姉のあたしが言うのもなんだけど、進真は、心の優しい、とても良い子だ。
精神的に弱いということを除けば、あたしよりもずっと出来がいい。
可愛い弟が、楽しい学校生活を送っている姿を見なければ、
安心して卒業なんか出来ない!
そう思うのだけど、なんだか最近、進真はやたら疲れているように見える。
少し前までは、もう少し元気があったはずなんだけど…。
『まだイマイチ慣れてないだけ』
進真は、そう言って、ニコッと笑った。
それが、姉のあたしを安心させるための作り笑顔なんじゃないかと思うのは、
あたしの考え過ぎなんだろうか……。
とにかく、元気者や不良っぽいのが多いこの学校で、
繊細な弟が上手くやれるのか、不安で、心配でたまらないのだ。
『俺、強くなりたいんだ』
入学式の日、そう言っていた弟の姿が目に浮かんだ。
「――夢ちゃーん!起きなさーい!!」
突然、何かを突き破るようにして、大声が飛んできた。
このハスキーボイス……我が母―ママ―の声に違いない。
「は~~い…」
どうやら、嫌な夢を見ていたようだ。
ベッドの上で重い体を起こし、しばらく、ボ――ッとする。
朝は、いつもこんな感じだ。
ただでさえ、起きるのが苦手な上に、
これから学校へ行かなくちゃいけないのかと思うと……絶望的な気分になる。
まあ、こんな感じでも、なんとか高校生活三年目を迎えられた。
人生、なんとかなるんだね☆
そんなことを思いながら、フラフラとベッドを出た。
「進くーん!起きなさーい!!」
洗面所で顔を洗っていると、またもやママのハスキーボイス。
珍しく、あたしの方が、進真よりも先に起きたらしい。
あんまり起きないと、ママが怒っちゃうぞ~。
クシで無造作に髪をときながら、そう思っていると。
「進くん―?ちょっと、大丈夫?」
ママの心配そうな声が、進真の部屋の方から聞こえてきた。
ママってば、さっきまで台所にいたのに、瞬間移動でもしたのかしら?
「あら、大丈夫?熱はあるの?」
ママの声の向こうで、何となく進真の声も聞こえるけど、よく聞き取れない。
「…そうなの。
じゃあ、ママが学校に連絡しとくね。

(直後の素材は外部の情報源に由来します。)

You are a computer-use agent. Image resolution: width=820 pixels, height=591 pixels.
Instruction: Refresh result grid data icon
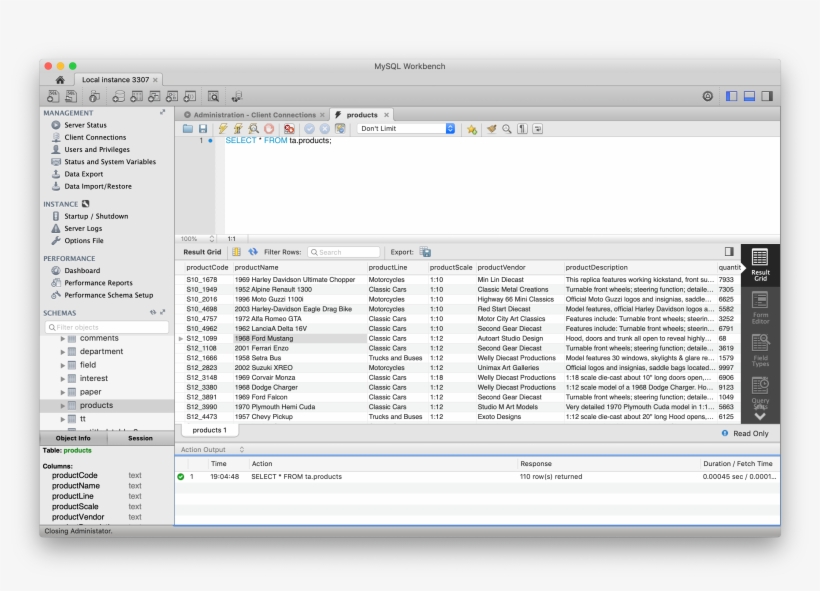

今日はゆっくりしてなさい」
…進真、具合でも悪いのかな?
洗面所から顔を覗かせた瞬間、ママがこちらに戻ってきた。
「あら、夢ちゃん!アンタ、起きてたの?瞬間移動でもしたんじゃない?」
あたしを見た瞬間、ママが驚いた様子で言った。
「いやいや、瞬間移動したのは、ママの方でしょ。
てか、あたし、『おはよう』って言ったよね?
それでママ、ちゃんと返事したじゃん」
あたしが言うと、ママは朝っぱらからポカンとした顔をした。
「えー?ウソ~、全然記憶ないんだけど」
「えー」は、こっちのセリフだ。
さっき、もろ挨拶したはずなのに。
「ハア…とうとうボケてきましたか」
「そうかも~……て、アァッ!!!」
いきなり、ママが叫び声を上げたので、思わず肩がビクッと揺れた。
「どうしたの、ママ」
驚かされたことに少しイラつきつつ、声を掛けると。
「あ――、魚が焦げちゃった。せっかくイイ感じだったのに!」
ママは不機嫌な様子で顔をしかめた。
まあ、ドジなママだったら、このくらいのことはしかねない。
ということにして、あたしの方は、違う話題を口にした。
「あらら。それで、進真はどうかしたの?」
「あー、なんか具合が悪いみたいでね。今日は、学校休ませることにしたのよ」
不機嫌な表情を残しつつ、ママは答えた。
「へぇー、風邪かな?」
「ん――、多分ね。
まあ、無理するのは良くないから。今日は一日休ませてみる」
それ以上、ママは何も言わなかった。
でも、あたしは、ちょっとした胸騒ぎのようなものを感じていた。
中学生の頃、不登校になった始まりの日も、こんな感じだったからだ。
――それから、数日後。
進真は、本当に不登校になった。
まだ数日ではあるけど、間違いない。
あたしの予感は、残念ながら当たったというわけだ。
けれど、なぜ学校へ行かないのか、その理由は分かっていない。
進真は、ほとんど自分の部屋から出てこないし、
学校でのことについて、何も言いたがらないからだ。
あたしもママも、気になりはするものの、
本人が言いたがらないのを、無理やり聞き出す気にはならない。
今、単身赴任していて、県外に住んでいる父―パパ―も同様だ。
進真が中学生の時と、全く同じ。
ひょっとすると、数年前から、
あたしたち家族は、何も変わっていないのかもしれない。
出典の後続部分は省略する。